MOST PEOPLE with disabilities drop out after primary school, without learning enough about safe sex.

Of the 2 million disabled people in Thailand, 55 per cent are in primary school, while only 7 per cent, 1.42 per cent, and 1.5 per cent make it to high school, vocational school and college respectively, according to data released by the Social Development and Human Security Ministry. These figures have raised concerns that people with disabilities do not have equal access to sex education.
Sex education is necessary to prevent unplanned pregnancies, even though data regarding teenage pregnancy among people with disabilities is non-existent, Dr Wachara Riewpaiboon, dean of Ratchasuda College, Mahidol University, said at a seminar. 
The event, held on Monday, had been organised by the United Nations Population Fund, Thailand Research Institute for Empowerment of Persons with Disabilities (TRIP), Planned Parenthood Association of Thailand (PPAT) and Mahidol University.

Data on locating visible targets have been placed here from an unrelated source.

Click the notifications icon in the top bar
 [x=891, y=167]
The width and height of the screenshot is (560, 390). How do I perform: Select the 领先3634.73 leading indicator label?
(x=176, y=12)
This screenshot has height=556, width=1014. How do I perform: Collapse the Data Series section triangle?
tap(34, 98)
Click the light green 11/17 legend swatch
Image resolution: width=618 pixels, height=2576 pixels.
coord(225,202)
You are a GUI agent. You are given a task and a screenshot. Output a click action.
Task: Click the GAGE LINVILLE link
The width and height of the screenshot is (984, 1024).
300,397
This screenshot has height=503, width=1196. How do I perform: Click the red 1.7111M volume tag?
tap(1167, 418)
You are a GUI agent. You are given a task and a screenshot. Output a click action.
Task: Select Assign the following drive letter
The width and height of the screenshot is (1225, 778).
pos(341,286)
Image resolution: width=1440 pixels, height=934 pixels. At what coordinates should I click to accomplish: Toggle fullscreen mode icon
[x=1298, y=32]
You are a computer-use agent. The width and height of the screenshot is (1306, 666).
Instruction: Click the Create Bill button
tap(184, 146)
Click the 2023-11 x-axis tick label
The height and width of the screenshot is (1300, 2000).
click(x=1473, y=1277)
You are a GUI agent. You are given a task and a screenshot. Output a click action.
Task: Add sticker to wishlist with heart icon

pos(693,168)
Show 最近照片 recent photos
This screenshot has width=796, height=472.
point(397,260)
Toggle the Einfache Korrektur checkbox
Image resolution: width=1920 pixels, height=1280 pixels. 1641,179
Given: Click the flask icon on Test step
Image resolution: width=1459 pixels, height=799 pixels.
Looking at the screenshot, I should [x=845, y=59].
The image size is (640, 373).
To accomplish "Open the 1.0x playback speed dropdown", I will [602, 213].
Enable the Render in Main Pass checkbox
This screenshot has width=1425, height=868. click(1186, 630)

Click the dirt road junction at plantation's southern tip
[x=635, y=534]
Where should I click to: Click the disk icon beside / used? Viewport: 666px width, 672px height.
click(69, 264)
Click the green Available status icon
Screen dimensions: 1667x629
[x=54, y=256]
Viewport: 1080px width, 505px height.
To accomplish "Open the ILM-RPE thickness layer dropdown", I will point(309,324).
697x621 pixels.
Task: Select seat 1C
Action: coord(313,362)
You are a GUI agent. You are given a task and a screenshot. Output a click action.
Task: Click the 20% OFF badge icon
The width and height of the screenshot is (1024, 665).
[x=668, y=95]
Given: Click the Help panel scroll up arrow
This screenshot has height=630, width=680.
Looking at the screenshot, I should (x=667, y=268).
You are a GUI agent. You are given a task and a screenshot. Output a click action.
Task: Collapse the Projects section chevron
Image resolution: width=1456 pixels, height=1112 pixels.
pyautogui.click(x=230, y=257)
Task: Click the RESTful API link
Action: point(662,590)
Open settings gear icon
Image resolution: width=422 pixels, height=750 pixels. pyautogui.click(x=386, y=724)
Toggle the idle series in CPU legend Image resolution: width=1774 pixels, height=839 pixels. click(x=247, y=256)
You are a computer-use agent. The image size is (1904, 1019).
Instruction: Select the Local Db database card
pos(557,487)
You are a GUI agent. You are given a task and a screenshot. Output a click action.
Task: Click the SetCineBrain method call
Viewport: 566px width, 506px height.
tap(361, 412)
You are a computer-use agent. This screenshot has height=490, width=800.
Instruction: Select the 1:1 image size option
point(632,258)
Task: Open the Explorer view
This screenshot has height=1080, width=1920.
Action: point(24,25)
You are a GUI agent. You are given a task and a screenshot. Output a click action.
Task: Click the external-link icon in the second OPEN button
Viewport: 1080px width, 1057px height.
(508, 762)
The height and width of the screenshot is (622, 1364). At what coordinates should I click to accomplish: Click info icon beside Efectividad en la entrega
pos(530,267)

Kamolchanok Boonyaketwatthanakun, president of the Thai Youth Club of the Blind, said there is an urgent need for schools to equip all primary students with knowledge about condoms, birth control, menstruation and sanitary napkins early on.
Also, she said, primary students with disabilities should not be left out of sex-ed classes because they too have sexual desires like everybody else. 
“When a disabled person buys birth-control pills, people look at them and ask ‘what will a blind person do with birth-control pills?’
“Blind people have all the feelings. We just can’t see,” she said.
Disabled people also face other problems. For instance, many women with mental disabilities cannot become mothers because they have been sterilised, while some suffer sexual violation and bias, said Montien Boonton, president of Thailand Research Institute for Empowerment of Persons with Disabilities (TRIP) Foundation. 
He also pointed out that though official figures show that only 3 per cent of the Thai population is disabled, the real figure is much higher. In fact, the World Health Organisation put the number at 15 per cent in 2011. “This is possibly because parents ‘choose’ to believe their children are not disabled,” he said.
“Many families don’t believe their sons and daughters have [sexual] feelings,” said Athithan Suebkraphan, who has mobility impairment. “Many people want to have a family, but their parents object saying raising children is difficult.”